Type-I vs. type-II error in statistical hypotheses testing Let us consider standard statistical hypotheses testing:
$$\alpha=P\{\text{type}-I  \text{ error}\}=P\{\text{Rejecting } H_0 \text{  when }H_0\text{ is true}\}$$
and
$$\beta=P\{\text{type}-II  \text{ error}\}=P\{\text{Accepting } H_0 \text{  when }H_1\text{ is true}\}.$$
My question is as follows: could you give an example of $\alpha$ and $\beta$
when tossing 10 coins so that I can see that it does not hold this equation:
$$\alpha=1-\beta.$$
More specifically, compose an outcome so that inequality between $\alpha$ and $1-\beta$ is seen.
 A: Suppose you have two boxes of dice, one is a box of fair dice in which all faces are equally likely. The other has loaded dice for which the probability of getting a six is is 1/3. The labels are missing so you will roll a sample of 50 dice from each box to try to identify which box has the loaded dice.
Let $H_0: \text{FAIR},$ so that $p_0(6) = 1/6$ and let
$H_a: \text{LOADED},$ so that $p_a(6) = 1/3.$
In the figure below, blue bars represent the null
distribution under which the number of 6's seen in $n = 50$ trials is $\mathsf{Binom}(n = 50,\, p = 1/6).$ And
let the brown bars represent the alternative
distribution under which the number of 6's seen is
$\mathsf{Binom}(n = 50,\, p = 1/3).$

You choose critical value $c = 10.5$ (dotted line).
Thus $$\alpha = P(S \ge  11 \,|\, p=1/6) = .2014,$$
and $$\beta = P(S \le 10 \,|\, p = 1/3) = .0284.$$
Thus the 'power' of the test is $$1 - \beta =
P(\text{Rej } H_0 | H_a \text{ True}) = P(S \ge 11 | p=1/3) \\
= 1-.0284 = .9716.$$
sum(dbinom(11:50, 50, 1/6))
[1] 0.2013702
sum(dbinom(0:10, 50, 1/3))
[1] 0.02844031

Note: In many practical applications it seems reasonable to design an experiment so that the significance level $\alpha$ is approximately the same as the power $1 - \beta.$ 
Here, perhaps you chose to make them different because you think it would be more serious to sell a loaded die to a customer
who wants a fair one, than to sell a fair die to someone in the market for a loaded one.
[If you wanted significance level and power to be more nearly equal, you could pick the critical value $c$ to be near the middle of the region where the two distributions 'overlap'.]
A: Let’s say we’re testing a coin with probability $p$ of heads and our null hypothesis is $p=0$ (that it never comes up heads.

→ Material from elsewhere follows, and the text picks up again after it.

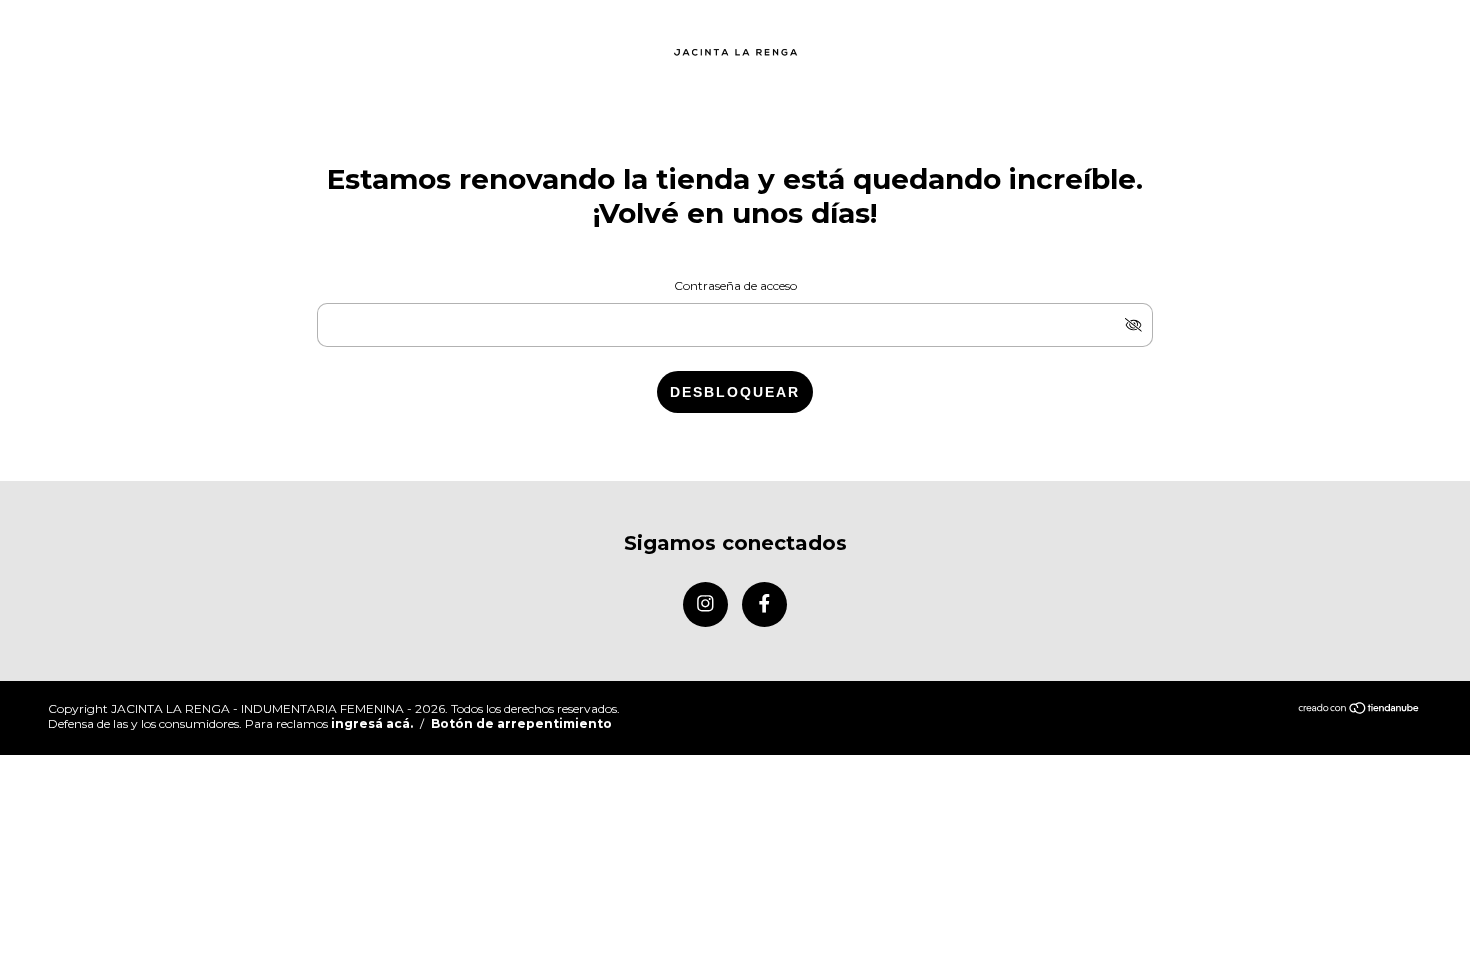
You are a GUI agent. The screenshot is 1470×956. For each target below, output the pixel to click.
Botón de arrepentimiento (521, 723)
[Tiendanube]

We flip 10 times and our procedure is that we reject if we see a head, otherwise we accept. 
If the null hypothesis is true we will definitely not see a head, so $\alpha=0.$ However if not and we have $p>0,$ then the probability of 10 tails in a row is $(1-p)^n,$ so we have $\beta =(1-p)^n\ne 1-\alpha.$
There is no reason whatsoever to expect $\alpha=1-\beta.$ Usually, since the null hypothesis is a simple hypothesis, $\alpha$ is just a number, whereas since the alternative hypothesis is compound, $\beta$ depends on the effect size. So there’s usually a particular effect size for which they’re equal (in this silly example it’s $p=0$), but there is no real significance to this value. (One would hope they were both small for effect sizes of interest. Traditionally, the rule of thumb is to fix 5% for $\alpha$ and then set sample size so that $\beta$ is less than 20%.)